The Hitch! He may have hated religion but he loved the surgical bombing of brown people. He may have ended his life with a paean to the workers’ uprising in Wisconsin, but he also famously opposed abortion and was a critic of feminism. By golly, he attempted to fuse Tony Blair and Tony Cliff. As Seymour points out, Blair even sent a mourning tribute to him as did his favorite US president, the “revolutionary” George W. Bush. Hitchens had been a vocal supporter of what he called Bush’s “bourgeois revolutions from above” , that is to say, transforming the social and political relatIons of foreign countries through military domination that would be embarked upon by US intervention in the Middle East.
How did Hitchens then break from this pantheon? I recall when I really got into Hitchens, it was his denunciation of the Clintons, “No One Left to Lie to”– right around the time he put his old friend Sidney Blumenthal on a collision course with perjury charges. At the time, all that was apparent was Hitchens’ righteous critique of Clinton breaking with even the most mild liberalism, his consolidation of neoliberal restructuring of social provisions, his absolute screw-up on the health care front, his pursuit of a new imperialism. There were also funny bits of gossip, as Hitchens had known Clinton back in their Oxford days – indeed for many reasons, not the least of which is that Hitchens truly was a marvelous writer, this is a book worth reading – though it is not clear how much of the substantive critique of Clinton’s public policy came from Hitchens, as opposed to from Sam Husseini, a brilliant D.C.-based reporter who, like many if not most of his comrades, Hitchens ended up stabbing in the back and initially not properly crediting his work.

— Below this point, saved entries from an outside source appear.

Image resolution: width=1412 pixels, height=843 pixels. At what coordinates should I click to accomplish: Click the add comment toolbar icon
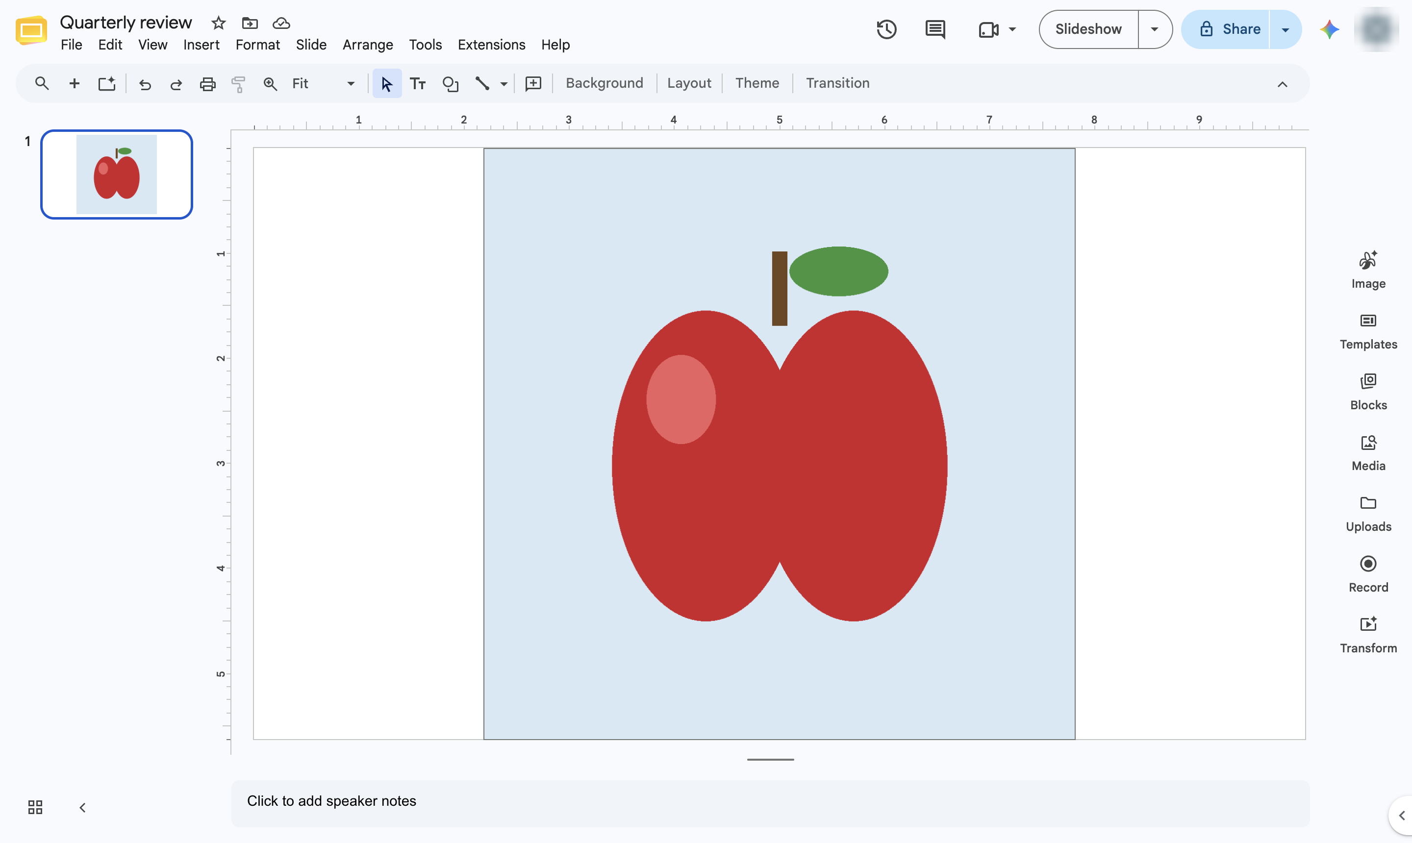(x=533, y=84)
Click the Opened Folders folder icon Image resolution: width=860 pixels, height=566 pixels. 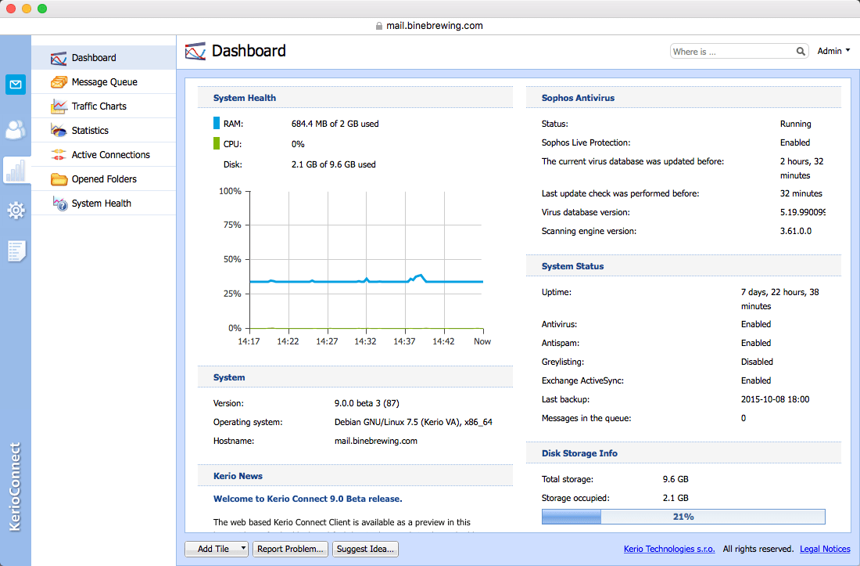click(x=59, y=179)
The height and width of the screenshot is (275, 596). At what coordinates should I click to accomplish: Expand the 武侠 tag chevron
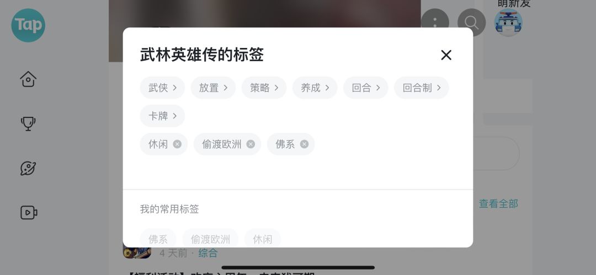coord(174,88)
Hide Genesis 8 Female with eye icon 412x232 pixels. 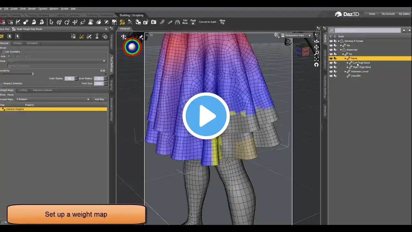tap(331, 41)
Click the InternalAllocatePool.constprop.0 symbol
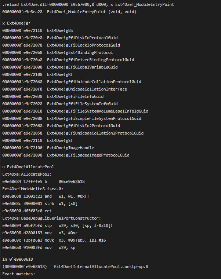The image size is (221, 279). [101, 267]
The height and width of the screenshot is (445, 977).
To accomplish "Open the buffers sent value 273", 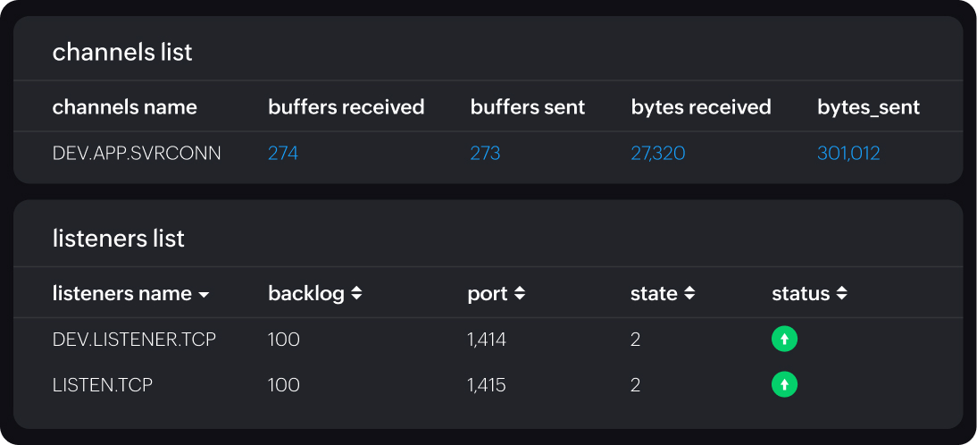I will click(x=485, y=154).
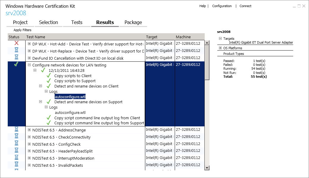The width and height of the screenshot is (309, 178).
Task: Click green check next to Copy scripts to Client
Action: 49,76
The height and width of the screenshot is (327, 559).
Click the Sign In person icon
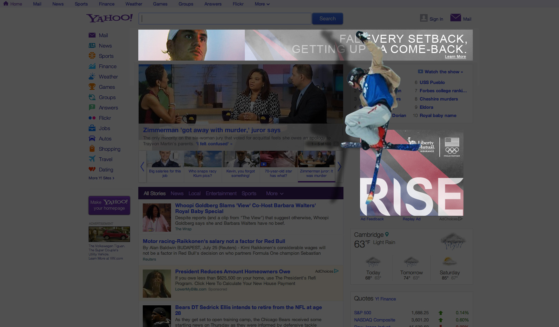pos(423,18)
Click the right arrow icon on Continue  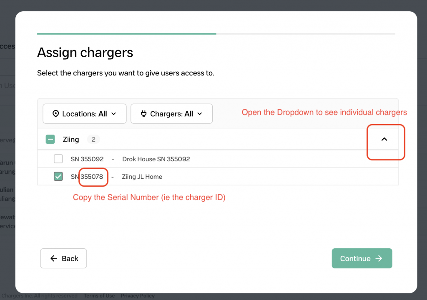379,258
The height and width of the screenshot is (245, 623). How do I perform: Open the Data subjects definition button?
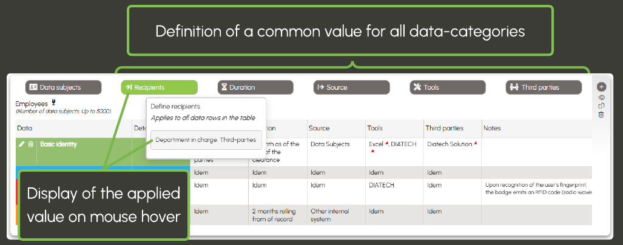point(63,87)
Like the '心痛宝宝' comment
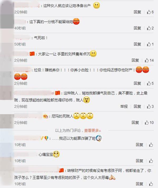This screenshot has height=188, width=158. coord(151,161)
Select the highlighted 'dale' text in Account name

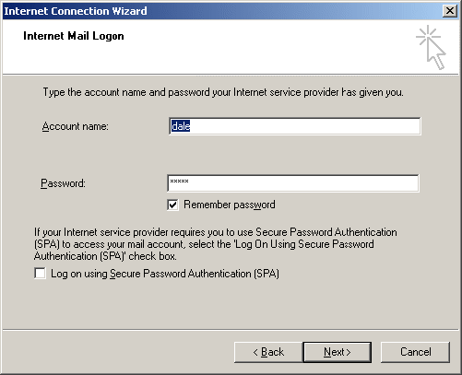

As Seymour points out, Hitchens’ beef with the Clintons was largely personal, and somewhat disjointed and nearly sociopathic. Indeed, this all went back to when Clinton was first elected, Hilary Clinton not showing up to one of Hitchens’ dinner parties, as one journalist mentioned to Seymour. To be snubbed by the new elites was an affront to Hitchens. He became, in Alexander Cockburn’s words, “Hitch the Snitch.” After his close friend Blumenthal dropped a bit of gossip about Clinton’s “friend with benefits” relationship with Monica Lewinsky, while stating publicly that the White House wasn’t spreading such rumours, Hitchens testified before Ken Starr that his friend had been lying. No matter what one thinks about the Clintons, or those who allow themselves to be employed by the Clintons, the notion of ratting out a friend to a reactionary puritan prosecutor like Ken Starr, is not the makings of a decent human being, let alone a comrade of any sorts.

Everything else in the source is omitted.